▶ [To do]
Rewrite the entries starting with the first one and going on through the line with "Compliance Services [button] (692, 170)", replacing "Rate Request" with "Freight Quote" and leaving everything else unchanged.

--- START OF Material provided ---

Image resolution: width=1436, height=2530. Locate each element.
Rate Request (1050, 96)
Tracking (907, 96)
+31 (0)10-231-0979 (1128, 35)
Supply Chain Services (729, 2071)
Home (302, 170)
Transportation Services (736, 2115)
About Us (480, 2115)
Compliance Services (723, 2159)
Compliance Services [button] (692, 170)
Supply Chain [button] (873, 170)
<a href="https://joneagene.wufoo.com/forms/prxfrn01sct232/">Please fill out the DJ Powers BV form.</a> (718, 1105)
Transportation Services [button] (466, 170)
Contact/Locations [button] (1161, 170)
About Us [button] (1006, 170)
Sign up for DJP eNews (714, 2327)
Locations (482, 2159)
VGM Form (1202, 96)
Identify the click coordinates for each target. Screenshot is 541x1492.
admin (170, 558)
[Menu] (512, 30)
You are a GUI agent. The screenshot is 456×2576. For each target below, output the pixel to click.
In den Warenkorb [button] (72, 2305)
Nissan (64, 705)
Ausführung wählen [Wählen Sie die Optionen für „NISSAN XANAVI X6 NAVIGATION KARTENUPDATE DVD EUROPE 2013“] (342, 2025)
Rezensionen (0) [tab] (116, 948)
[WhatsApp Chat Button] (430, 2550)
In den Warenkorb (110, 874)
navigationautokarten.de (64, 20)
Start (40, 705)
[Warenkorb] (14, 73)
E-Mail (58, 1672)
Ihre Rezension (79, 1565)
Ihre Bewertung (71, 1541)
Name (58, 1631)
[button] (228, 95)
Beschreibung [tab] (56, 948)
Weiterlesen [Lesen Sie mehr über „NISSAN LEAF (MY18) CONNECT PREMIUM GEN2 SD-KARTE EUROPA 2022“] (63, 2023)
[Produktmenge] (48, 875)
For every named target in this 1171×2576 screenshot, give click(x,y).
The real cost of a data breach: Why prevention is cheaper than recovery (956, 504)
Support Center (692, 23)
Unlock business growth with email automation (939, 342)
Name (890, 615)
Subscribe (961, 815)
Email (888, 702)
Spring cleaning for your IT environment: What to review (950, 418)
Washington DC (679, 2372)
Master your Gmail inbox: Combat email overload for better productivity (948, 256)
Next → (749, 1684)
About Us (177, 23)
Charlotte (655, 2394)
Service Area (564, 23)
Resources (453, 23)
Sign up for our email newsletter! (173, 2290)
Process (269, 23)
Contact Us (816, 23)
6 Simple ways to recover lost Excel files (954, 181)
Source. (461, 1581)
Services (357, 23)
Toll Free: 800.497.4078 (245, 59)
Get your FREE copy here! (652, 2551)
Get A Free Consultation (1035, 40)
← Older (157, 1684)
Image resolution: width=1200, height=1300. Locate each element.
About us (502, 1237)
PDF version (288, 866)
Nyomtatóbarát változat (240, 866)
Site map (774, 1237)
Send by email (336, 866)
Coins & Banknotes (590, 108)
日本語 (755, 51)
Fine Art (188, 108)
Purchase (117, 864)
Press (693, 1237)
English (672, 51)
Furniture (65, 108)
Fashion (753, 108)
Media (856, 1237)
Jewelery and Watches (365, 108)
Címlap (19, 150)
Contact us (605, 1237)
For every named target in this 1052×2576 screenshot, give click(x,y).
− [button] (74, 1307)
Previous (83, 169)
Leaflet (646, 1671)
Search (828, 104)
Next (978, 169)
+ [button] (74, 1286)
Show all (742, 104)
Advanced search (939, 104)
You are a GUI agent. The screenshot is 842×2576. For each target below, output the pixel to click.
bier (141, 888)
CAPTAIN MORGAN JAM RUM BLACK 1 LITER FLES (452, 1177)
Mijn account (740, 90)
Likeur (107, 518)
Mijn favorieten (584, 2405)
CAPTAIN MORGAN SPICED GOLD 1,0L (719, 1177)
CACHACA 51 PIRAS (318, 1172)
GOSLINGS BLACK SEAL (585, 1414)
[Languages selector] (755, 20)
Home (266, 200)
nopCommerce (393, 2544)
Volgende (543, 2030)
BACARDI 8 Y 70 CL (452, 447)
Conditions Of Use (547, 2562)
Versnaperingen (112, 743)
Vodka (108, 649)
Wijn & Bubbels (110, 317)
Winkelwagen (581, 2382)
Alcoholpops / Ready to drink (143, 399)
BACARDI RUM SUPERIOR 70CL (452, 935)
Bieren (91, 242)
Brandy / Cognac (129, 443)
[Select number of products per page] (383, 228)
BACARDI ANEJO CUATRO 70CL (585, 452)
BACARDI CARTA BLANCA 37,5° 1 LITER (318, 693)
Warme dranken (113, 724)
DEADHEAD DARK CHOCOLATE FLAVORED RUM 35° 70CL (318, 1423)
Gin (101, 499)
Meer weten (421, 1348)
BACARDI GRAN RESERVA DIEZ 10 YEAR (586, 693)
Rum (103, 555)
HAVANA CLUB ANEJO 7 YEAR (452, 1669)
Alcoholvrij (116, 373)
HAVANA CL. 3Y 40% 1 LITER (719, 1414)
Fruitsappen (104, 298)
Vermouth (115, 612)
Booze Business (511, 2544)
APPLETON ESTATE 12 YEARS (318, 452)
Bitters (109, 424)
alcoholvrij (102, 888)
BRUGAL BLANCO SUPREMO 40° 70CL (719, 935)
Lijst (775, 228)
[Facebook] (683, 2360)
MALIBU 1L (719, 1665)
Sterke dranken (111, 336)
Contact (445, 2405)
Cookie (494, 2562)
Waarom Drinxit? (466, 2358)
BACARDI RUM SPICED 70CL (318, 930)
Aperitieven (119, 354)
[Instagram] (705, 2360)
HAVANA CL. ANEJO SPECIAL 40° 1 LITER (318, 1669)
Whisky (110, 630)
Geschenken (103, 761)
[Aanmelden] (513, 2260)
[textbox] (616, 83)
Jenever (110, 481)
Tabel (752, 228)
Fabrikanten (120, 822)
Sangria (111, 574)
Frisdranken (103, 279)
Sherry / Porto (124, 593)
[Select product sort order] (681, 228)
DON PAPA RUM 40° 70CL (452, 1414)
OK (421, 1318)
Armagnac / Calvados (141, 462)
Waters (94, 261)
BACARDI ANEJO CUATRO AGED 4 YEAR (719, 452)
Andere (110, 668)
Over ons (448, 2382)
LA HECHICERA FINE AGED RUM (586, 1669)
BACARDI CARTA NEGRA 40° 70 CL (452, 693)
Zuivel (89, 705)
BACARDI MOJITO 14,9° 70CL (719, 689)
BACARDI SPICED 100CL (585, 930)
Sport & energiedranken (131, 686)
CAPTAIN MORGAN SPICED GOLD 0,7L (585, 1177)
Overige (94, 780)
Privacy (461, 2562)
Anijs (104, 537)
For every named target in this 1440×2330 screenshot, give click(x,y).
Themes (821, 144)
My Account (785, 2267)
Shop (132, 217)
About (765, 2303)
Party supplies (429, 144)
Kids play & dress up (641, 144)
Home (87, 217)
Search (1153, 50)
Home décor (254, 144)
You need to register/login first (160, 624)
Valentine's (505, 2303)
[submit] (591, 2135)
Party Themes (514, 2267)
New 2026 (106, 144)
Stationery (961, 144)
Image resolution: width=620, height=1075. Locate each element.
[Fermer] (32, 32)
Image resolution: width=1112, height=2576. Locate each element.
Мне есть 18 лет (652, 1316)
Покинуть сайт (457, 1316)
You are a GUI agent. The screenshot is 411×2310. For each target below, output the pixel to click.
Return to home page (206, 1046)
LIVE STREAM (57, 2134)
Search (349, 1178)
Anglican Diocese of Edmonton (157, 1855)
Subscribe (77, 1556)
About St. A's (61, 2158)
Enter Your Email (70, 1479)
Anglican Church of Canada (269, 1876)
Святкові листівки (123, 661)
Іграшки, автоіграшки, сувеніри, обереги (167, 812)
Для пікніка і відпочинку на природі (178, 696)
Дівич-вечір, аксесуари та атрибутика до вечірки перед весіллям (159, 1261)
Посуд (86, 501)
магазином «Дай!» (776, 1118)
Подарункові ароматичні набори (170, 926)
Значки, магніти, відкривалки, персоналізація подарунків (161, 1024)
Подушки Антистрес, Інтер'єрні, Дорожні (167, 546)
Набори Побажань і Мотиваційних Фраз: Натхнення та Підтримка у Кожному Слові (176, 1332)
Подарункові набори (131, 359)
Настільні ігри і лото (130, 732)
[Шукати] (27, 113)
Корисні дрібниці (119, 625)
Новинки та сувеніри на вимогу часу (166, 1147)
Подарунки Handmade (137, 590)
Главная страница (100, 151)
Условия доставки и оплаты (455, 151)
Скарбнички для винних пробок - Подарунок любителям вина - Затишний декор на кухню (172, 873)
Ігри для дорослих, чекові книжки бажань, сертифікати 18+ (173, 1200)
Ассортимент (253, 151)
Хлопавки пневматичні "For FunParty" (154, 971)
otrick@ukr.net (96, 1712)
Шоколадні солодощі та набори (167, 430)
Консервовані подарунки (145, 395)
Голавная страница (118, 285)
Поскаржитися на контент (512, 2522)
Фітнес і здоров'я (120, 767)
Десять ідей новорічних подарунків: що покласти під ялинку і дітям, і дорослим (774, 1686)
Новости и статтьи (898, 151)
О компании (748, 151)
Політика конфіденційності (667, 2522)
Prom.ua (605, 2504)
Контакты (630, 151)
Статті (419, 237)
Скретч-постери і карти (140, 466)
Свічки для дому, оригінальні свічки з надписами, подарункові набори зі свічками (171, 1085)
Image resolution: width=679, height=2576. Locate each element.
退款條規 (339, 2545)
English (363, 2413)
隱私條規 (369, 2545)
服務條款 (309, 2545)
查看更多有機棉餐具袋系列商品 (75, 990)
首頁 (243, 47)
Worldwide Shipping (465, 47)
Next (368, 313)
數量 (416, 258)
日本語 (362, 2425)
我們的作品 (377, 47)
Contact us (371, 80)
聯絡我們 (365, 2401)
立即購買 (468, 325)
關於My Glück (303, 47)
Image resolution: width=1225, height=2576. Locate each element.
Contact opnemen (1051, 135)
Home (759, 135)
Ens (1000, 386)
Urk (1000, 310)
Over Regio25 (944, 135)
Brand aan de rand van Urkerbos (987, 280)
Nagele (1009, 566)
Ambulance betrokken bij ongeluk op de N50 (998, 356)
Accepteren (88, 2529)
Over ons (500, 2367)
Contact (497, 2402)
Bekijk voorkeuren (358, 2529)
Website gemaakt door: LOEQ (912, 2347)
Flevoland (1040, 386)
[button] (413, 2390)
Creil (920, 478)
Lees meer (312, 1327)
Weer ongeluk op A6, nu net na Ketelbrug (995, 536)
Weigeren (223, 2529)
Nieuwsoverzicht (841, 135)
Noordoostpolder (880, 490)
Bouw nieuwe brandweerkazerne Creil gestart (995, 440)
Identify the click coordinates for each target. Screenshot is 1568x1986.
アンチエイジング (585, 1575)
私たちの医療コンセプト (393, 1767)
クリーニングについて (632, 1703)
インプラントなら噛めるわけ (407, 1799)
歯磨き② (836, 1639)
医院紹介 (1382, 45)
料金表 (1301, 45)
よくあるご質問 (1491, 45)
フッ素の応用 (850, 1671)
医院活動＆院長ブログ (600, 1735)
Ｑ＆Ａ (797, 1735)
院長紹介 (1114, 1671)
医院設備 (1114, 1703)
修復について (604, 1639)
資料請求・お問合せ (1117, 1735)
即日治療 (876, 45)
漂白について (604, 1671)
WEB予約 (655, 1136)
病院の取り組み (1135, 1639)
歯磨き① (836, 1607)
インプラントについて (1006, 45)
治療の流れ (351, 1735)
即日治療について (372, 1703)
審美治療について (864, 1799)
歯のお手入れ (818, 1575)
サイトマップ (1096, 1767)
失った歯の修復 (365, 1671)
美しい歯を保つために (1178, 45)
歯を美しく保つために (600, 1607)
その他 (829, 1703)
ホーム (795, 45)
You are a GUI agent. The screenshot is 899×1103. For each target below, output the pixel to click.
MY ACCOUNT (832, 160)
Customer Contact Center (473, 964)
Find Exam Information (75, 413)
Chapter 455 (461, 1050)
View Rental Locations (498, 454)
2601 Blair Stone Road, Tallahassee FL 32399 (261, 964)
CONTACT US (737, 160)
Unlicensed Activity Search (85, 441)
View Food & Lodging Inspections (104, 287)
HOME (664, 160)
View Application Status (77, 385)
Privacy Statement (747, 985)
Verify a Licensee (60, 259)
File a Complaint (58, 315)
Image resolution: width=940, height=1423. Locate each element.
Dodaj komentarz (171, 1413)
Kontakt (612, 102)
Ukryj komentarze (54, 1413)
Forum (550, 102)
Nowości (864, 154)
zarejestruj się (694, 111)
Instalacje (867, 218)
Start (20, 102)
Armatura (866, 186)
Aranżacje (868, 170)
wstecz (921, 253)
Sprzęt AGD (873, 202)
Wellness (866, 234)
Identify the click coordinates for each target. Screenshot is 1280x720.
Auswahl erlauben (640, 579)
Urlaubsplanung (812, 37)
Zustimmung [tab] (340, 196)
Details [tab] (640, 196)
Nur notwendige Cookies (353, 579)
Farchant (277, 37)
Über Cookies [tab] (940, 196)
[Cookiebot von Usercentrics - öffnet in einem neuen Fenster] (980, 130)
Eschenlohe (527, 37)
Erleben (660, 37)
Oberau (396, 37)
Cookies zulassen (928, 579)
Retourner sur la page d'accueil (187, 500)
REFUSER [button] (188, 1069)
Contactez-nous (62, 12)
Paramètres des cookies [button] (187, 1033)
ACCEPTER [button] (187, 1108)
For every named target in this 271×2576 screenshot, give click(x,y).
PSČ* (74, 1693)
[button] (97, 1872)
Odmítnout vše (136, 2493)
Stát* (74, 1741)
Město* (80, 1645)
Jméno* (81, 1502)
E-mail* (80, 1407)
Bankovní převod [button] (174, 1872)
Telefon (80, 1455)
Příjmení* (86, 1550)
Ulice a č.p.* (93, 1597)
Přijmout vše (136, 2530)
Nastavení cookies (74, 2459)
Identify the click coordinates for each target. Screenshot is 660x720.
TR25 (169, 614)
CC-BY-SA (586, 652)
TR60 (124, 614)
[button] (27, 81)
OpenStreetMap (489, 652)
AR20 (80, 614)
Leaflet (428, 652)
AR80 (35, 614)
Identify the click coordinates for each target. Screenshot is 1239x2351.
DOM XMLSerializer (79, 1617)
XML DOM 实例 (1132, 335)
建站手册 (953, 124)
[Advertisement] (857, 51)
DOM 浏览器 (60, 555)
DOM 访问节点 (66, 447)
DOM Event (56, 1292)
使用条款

--- END OF Material provided ---

▶ [Response for this exercise]
Image resolution: width=1436, height=2530. Locate each element.
Freight Quote (1050, 96)
Tracking (907, 96)
+31 (0)10-231-0979 (1128, 35)
Supply Chain Services (729, 2071)
Home (302, 170)
Transportation Services (736, 2115)
About Us (480, 2115)
Compliance Services (723, 2159)
Compliance Services [button] (692, 170)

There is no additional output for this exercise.